La Bundeswehr, l’armée allemande, est en train d’être préparée pour être utilisée à l’intérieur du pays. C’est ce qui fut confirmé mercredi dans une interview accordée par la ministre de la Défense Ursula von der Leyen (CDU, Union chrétienne-démocrate) au journal Bild. Des exercices conjoints débuteront dans quelques semaines.

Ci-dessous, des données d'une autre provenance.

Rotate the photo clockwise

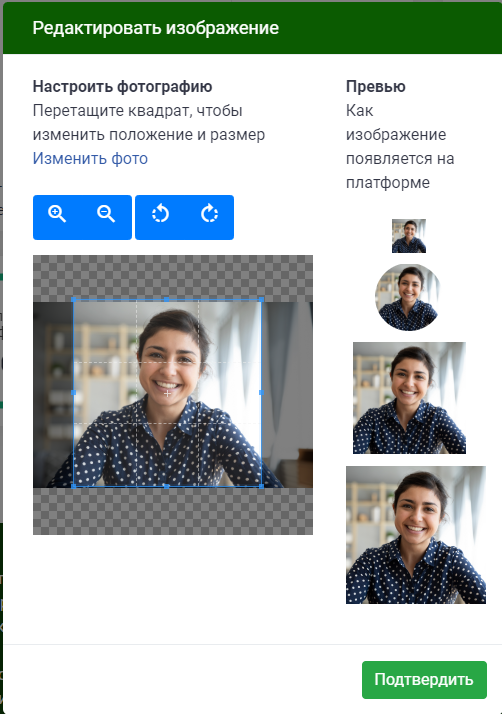click(x=209, y=214)
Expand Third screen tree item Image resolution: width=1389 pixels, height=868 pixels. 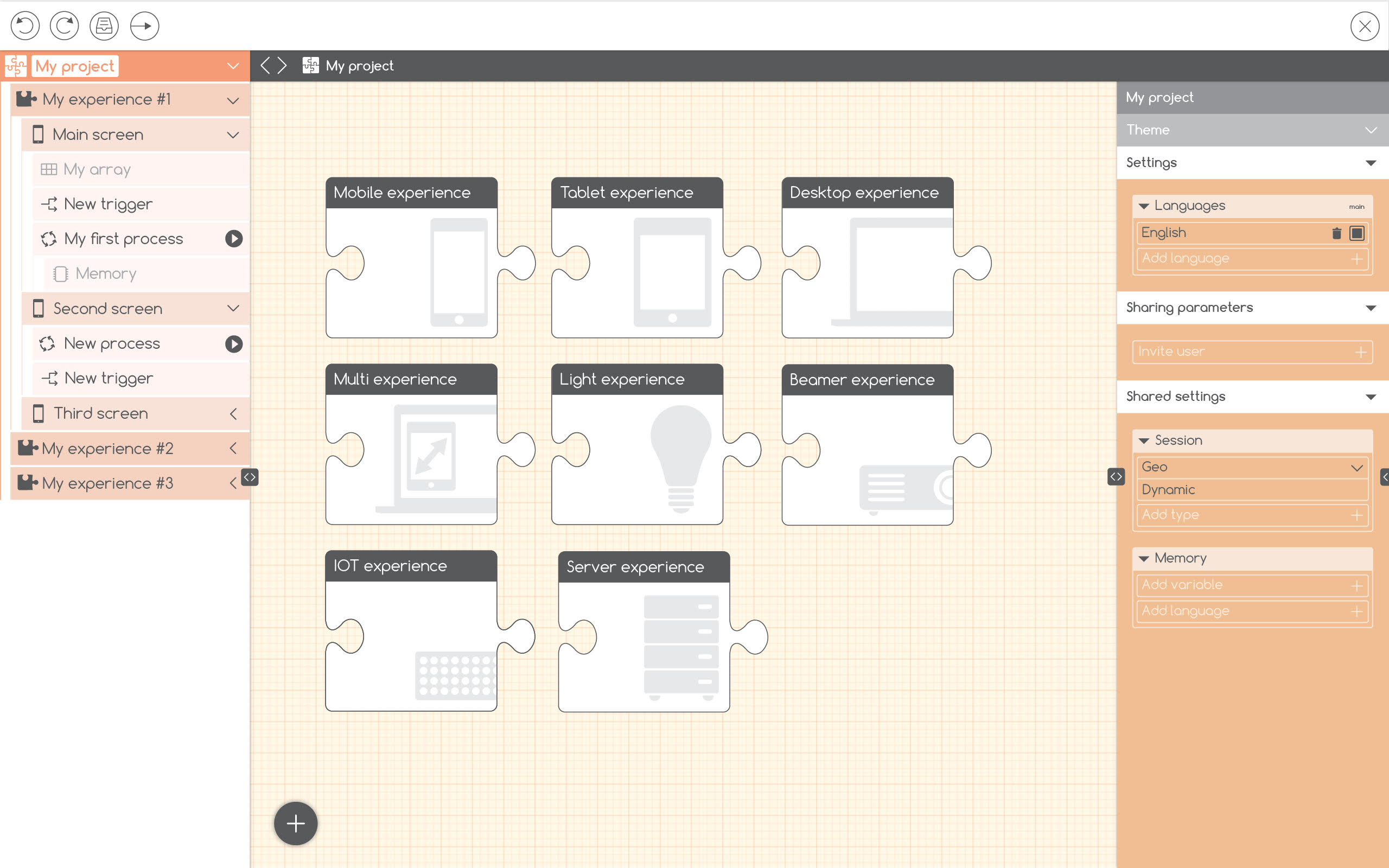233,414
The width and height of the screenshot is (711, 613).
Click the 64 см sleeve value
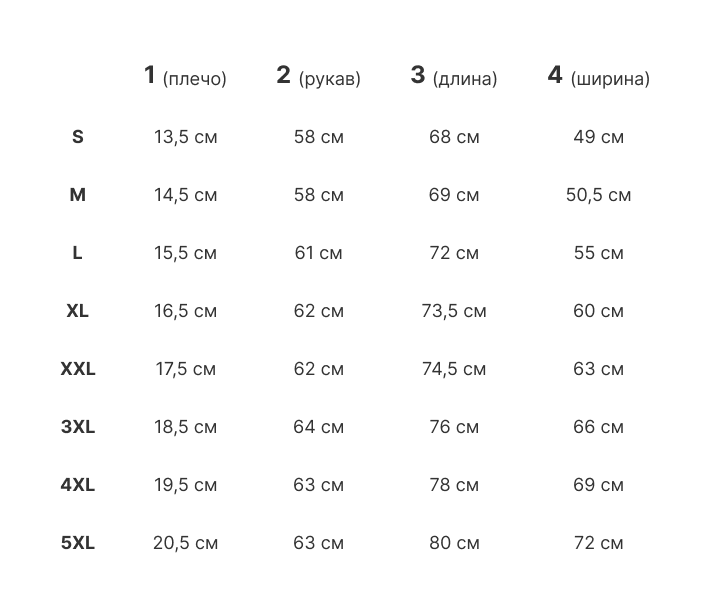pos(318,427)
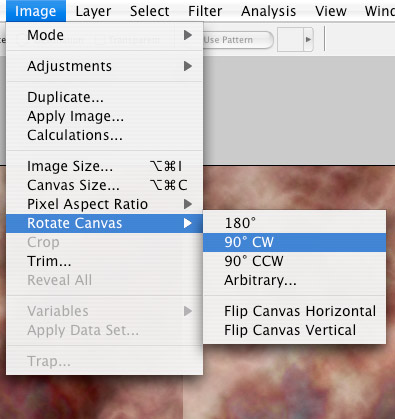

« Oui. À la fin de l’été, nous déciderons lors de la conférence des ministres de l’Intérieur des Länder du genre d’intervention pour laquelle il faudra nous entraîner. En cas d’urgence, la chaîne d’alarme doit être prête, les compétences clairement définies et suffisamment de personnel disponible », a dit von der Leyen. « C’est pourquoi, nous procéderons tout d’abord à un exercice d’état-major qui testera l’interaction entre le gouvernement fédéral et les autorités de police de plusieurs Länder. » Trois Länder fédérés ont « déjà manifesté de l’intérêt. »

La ministre de la Défense n’a laissé aucun doute qu’en « cas d’urgence » la Bundeswehr ne gérerait pas seulement la logistique mais « fournirait aussi un soutien militaire. »

« Dans les cas les plus graves, la police décidera de ce qui est nécessaire pour faire face à une situation terroriste. En principe, la Cour suprême a clairement indiqué que dans des cas extrêmes, le soutien de l’armée peut être demandé. »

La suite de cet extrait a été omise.